Acredite quem quiser nas duas versões. Chegamos ao ponto em que um golpista juramentado recorre a uma desculpa que o desqualifica. E um general se auto deprecia por não ter conseguido ser general.

É um quadro que começa a se firmar como a imagem do Brasil que não se livra dos efeitos do fascismo. Chegamos ao limite das definições para o que se passa desde o golpe de 2016.

Absurdo, inacreditável, irracional, espantoso, assombroso, ofensivo, indecente. Não há mais o que dizer para situações em que nenhum adjetivo será capaz de definir o cenário com a extrema direita ainda no palco.

O Bolsonaro fisicamente frágil, psicologicamente vacilante e moralmente deplorável, esse Bolsonaro diz agora que fica mentalmente vulnerável se tomar morfina.

Cercado como golpista, assumido como golpista, denunciado e processado como golpista, o sujeito aperta um botão que reafirma sua condição de golpista, mas só porque estaria dopado.

Bolsonaro desmoraliza a própria base. Gente que se assumiu como golpista, pôs a língua para a Justiça e acabou presa na Papuda leva um tapa na cara com a história da morfina.

Quer dizer que a insistência na tese das urnas fraudadas era uma barbeiragem de alguém amorfinado?

O ministro Alexandre de Moraes já observou, depois de uma visita à Penitenciária da Papuda, que se confirma, numa observação ligeira, a existência entre os presos de gente que teve alucinações no 8 de janeiro.

Metade do Brasil, na eleição de outubro, esteve sob o efeito de algum tipo de droga do fascismo.

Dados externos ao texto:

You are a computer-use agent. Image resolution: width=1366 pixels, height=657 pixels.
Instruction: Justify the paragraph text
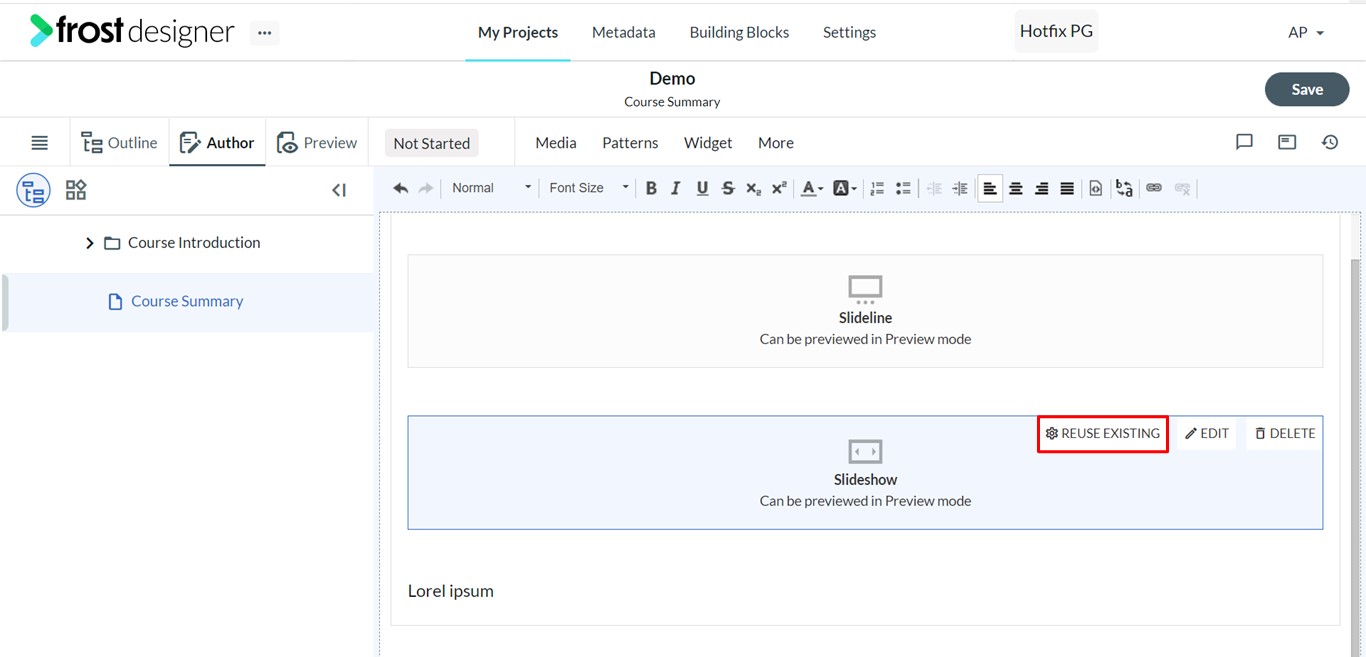point(1067,188)
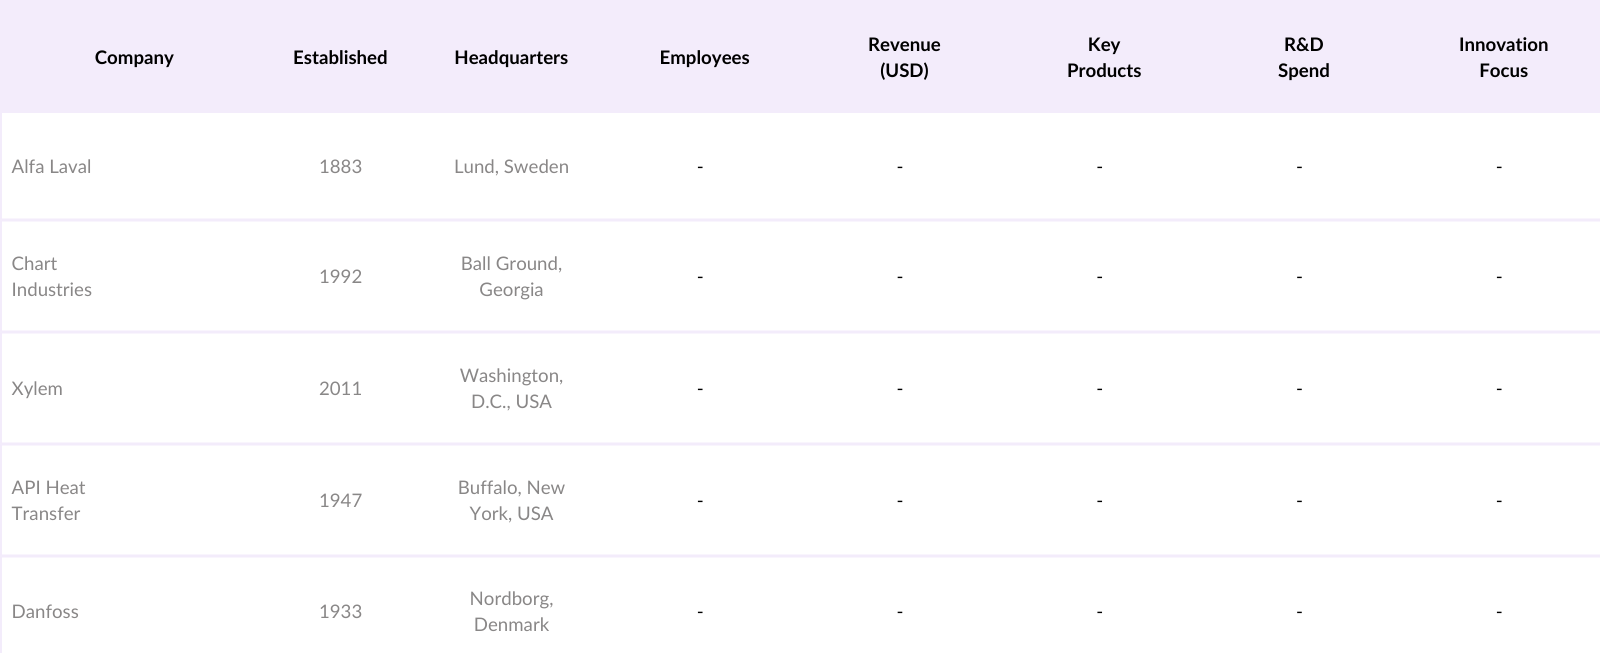The height and width of the screenshot is (653, 1600).
Task: Select the Employees column header
Action: 704,58
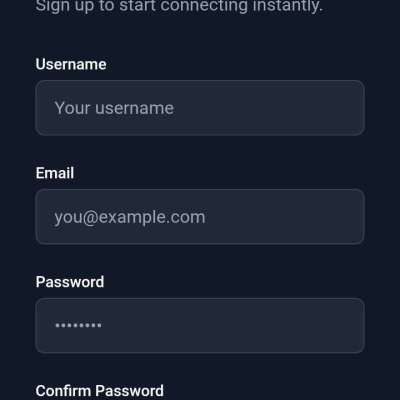The image size is (400, 400).
Task: Click the word 'Confirm' in the bottom label
Action: pos(64,391)
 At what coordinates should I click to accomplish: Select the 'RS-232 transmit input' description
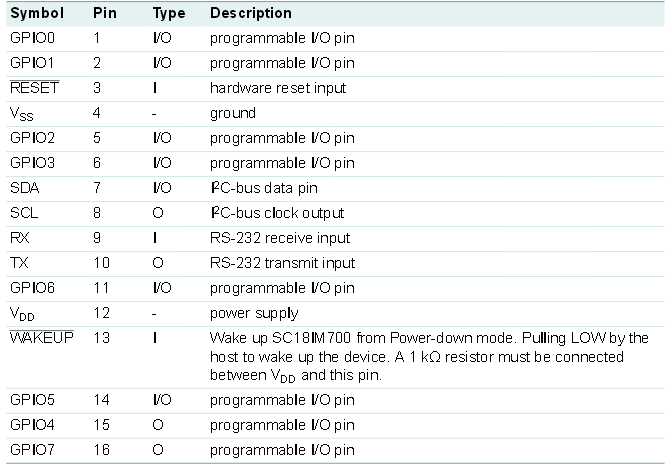pos(282,263)
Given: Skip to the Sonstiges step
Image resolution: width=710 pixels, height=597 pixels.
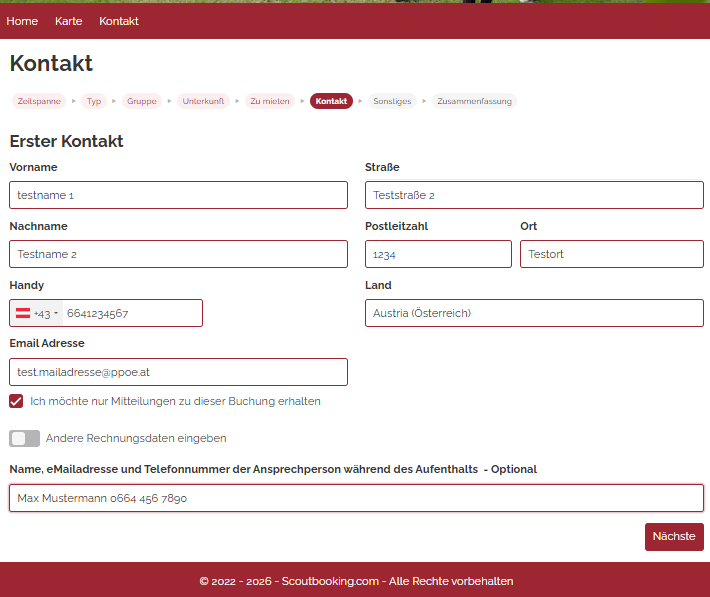Looking at the screenshot, I should pyautogui.click(x=392, y=101).
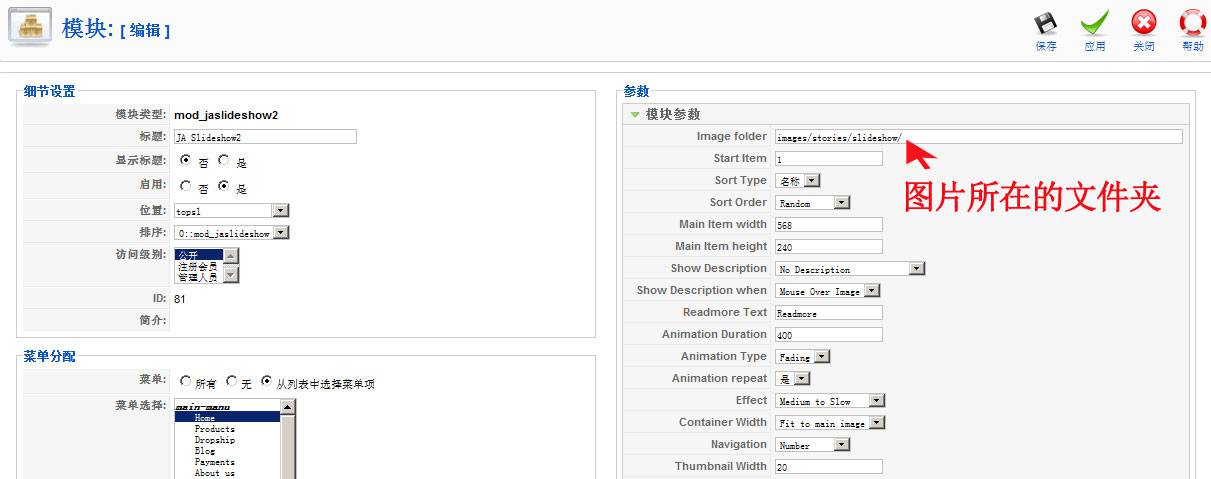Select the 无 menu assignment radio

click(232, 382)
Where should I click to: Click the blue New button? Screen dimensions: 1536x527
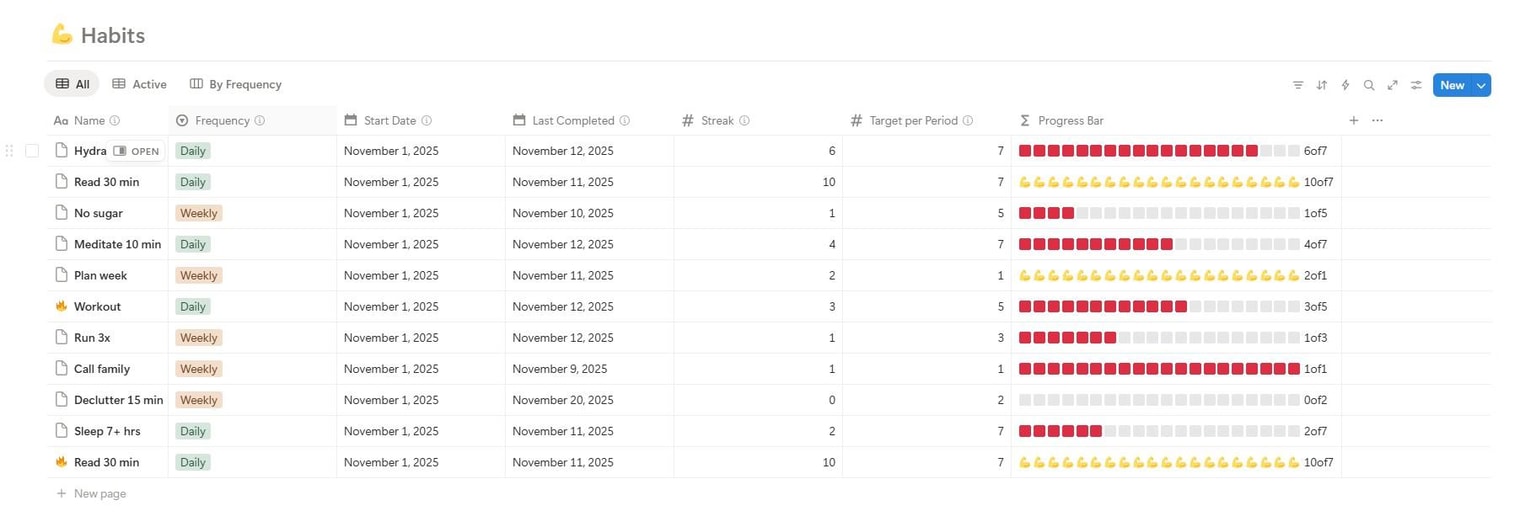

Mas quem acredita mesmo que a morfina foi culpada por uma, e apenas mais uma manifestação golpista, logo depois de um golpe frustrado?

Há quem acredite, mas será alguém da polícia ou do sistema de Justiça?

Quem vai embarcar na canoa da morfina de Bolsonaro numa hora dessas, às vésperas de uma CPI que pode finalmente enquadrar os que agem desde 2016 e agora se acovardam? Quem?